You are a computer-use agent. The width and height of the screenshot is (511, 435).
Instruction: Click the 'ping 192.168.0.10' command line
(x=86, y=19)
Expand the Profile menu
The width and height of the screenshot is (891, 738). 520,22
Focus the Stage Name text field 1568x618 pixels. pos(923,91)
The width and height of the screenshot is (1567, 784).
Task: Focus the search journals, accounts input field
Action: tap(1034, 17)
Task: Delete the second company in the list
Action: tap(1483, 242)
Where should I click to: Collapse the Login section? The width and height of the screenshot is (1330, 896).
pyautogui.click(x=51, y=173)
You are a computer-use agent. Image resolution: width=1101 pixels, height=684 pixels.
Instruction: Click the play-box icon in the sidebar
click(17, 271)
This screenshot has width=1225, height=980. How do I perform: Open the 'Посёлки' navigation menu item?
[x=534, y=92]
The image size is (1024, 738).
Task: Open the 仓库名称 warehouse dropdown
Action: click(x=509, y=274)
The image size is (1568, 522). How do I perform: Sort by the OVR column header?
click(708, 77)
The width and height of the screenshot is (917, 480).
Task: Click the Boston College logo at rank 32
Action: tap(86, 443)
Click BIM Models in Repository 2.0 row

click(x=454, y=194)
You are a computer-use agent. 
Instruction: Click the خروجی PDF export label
:::::
● ASSIGNMENT: For each line above that carries the word "agent", copy it out.

● SOLUTION TO THIS TASK:
You are a computer-use agent. The width and height of the screenshot is (511, 435).
You are a computer-use agent. Image resolution: width=1101 pixels, height=684 pixels.
You are a computer-use agent. 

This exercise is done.